REQUIREMENT: Having located the line with "The image size is (1661, 910).", repeat it and all remaining lines of the records exactly. Pictures do not belong in the answer.

(Collected data entries)

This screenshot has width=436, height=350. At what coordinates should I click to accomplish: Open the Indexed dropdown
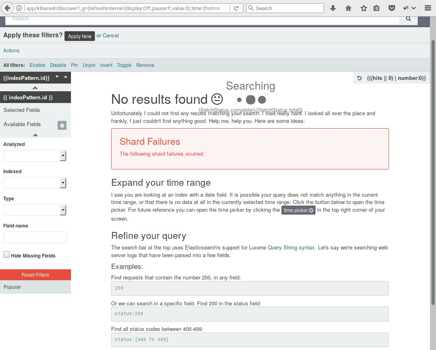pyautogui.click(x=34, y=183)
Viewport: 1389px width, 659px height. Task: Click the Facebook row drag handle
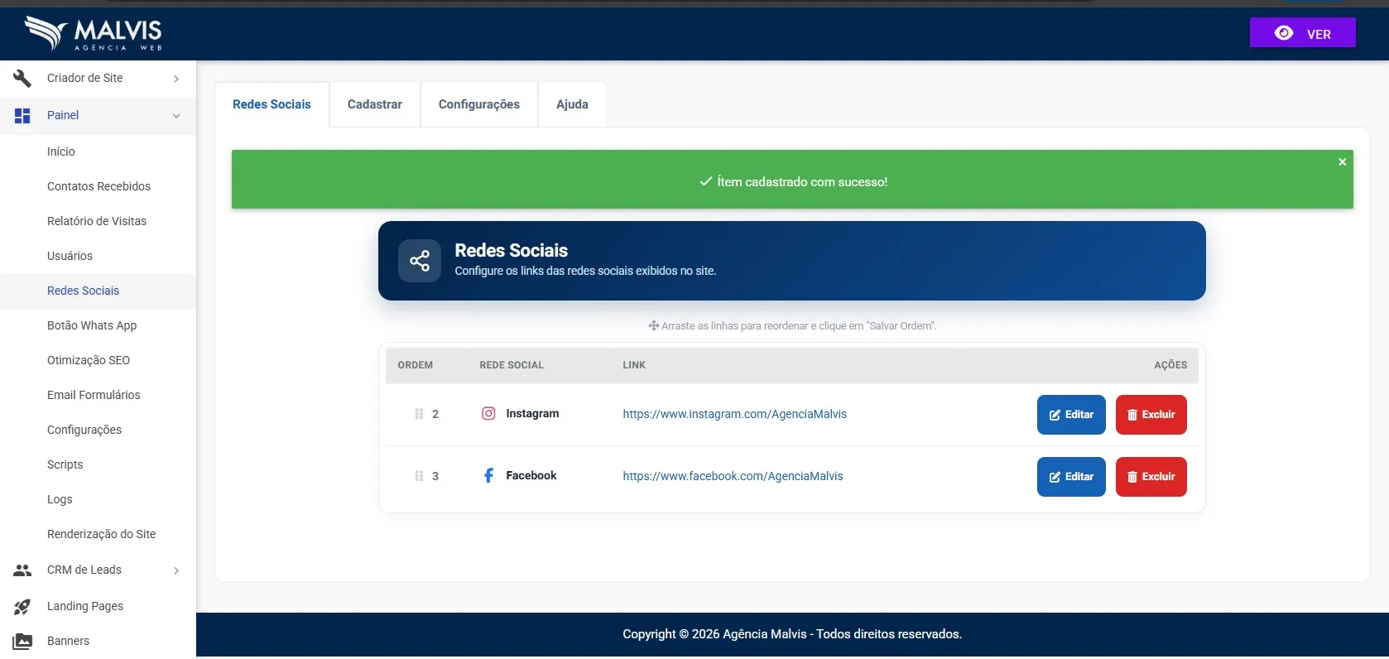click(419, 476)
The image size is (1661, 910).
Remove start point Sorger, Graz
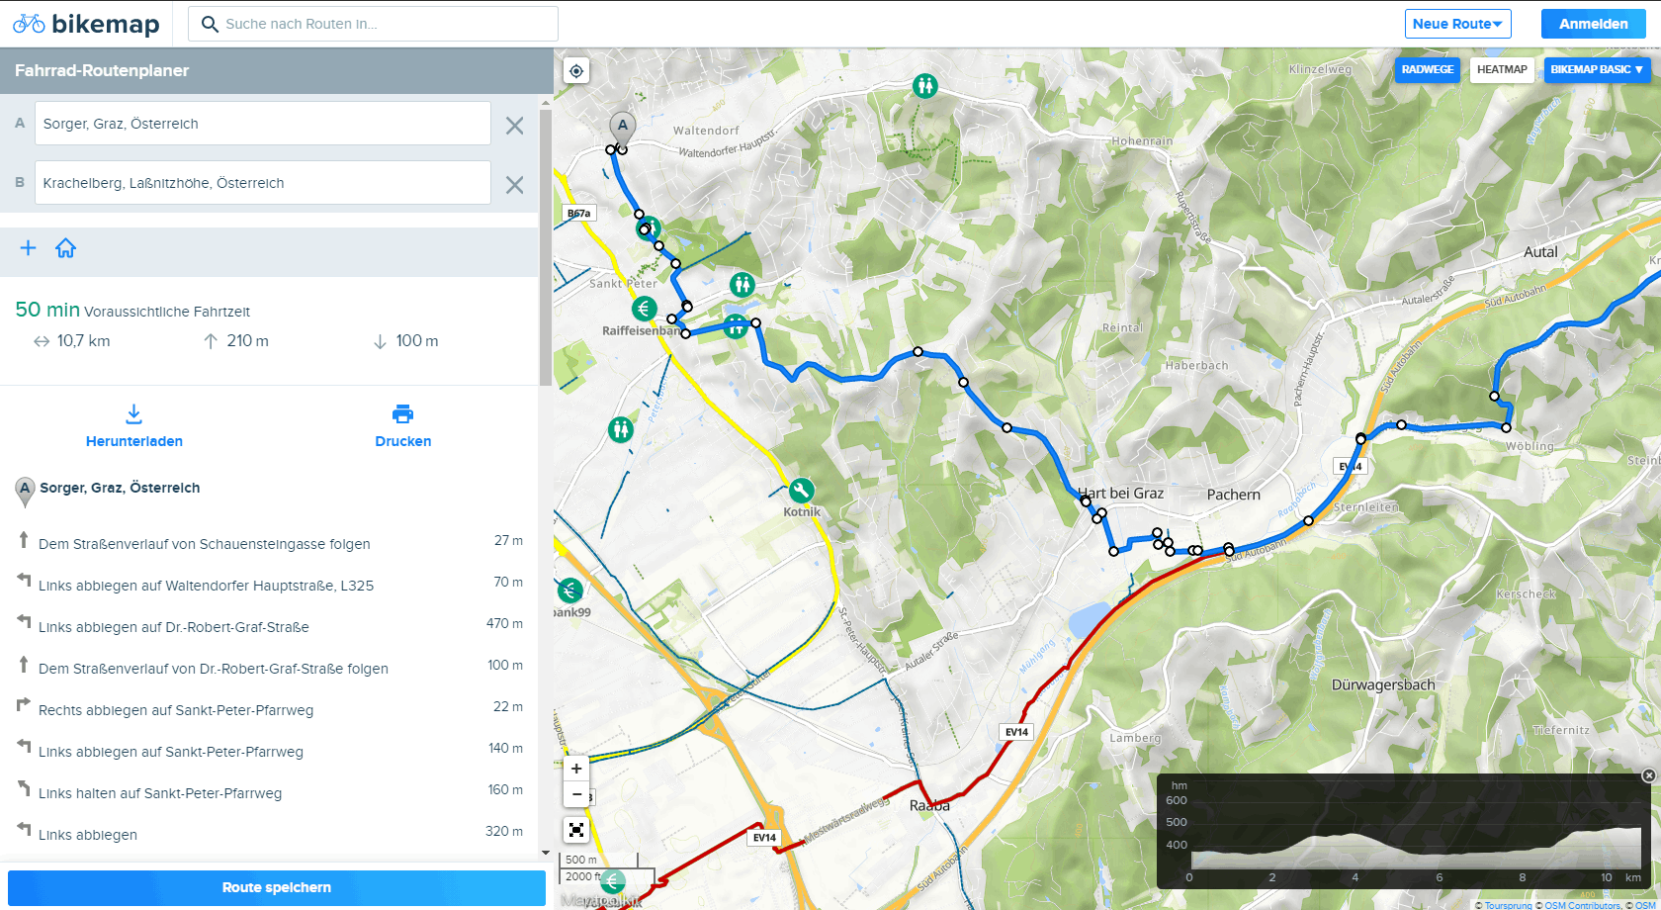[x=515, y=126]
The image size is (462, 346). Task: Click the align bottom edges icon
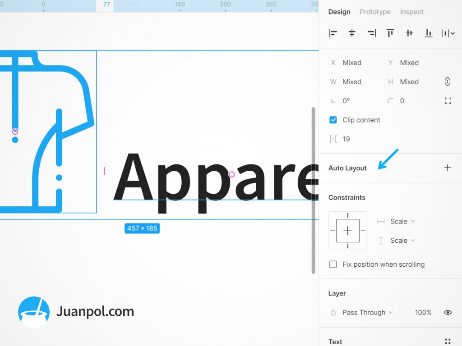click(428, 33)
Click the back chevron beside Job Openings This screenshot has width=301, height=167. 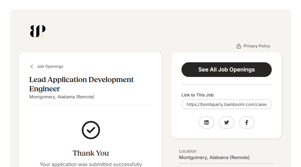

SOLUTION:
The image size is (1661, 910).
Remove start point Sorger, Graz
[x=515, y=126]
The image size is (462, 346). Task: Click the align bottom edges icon
click(428, 33)
Click the back chevron beside Job Openings This screenshot has width=301, height=167. 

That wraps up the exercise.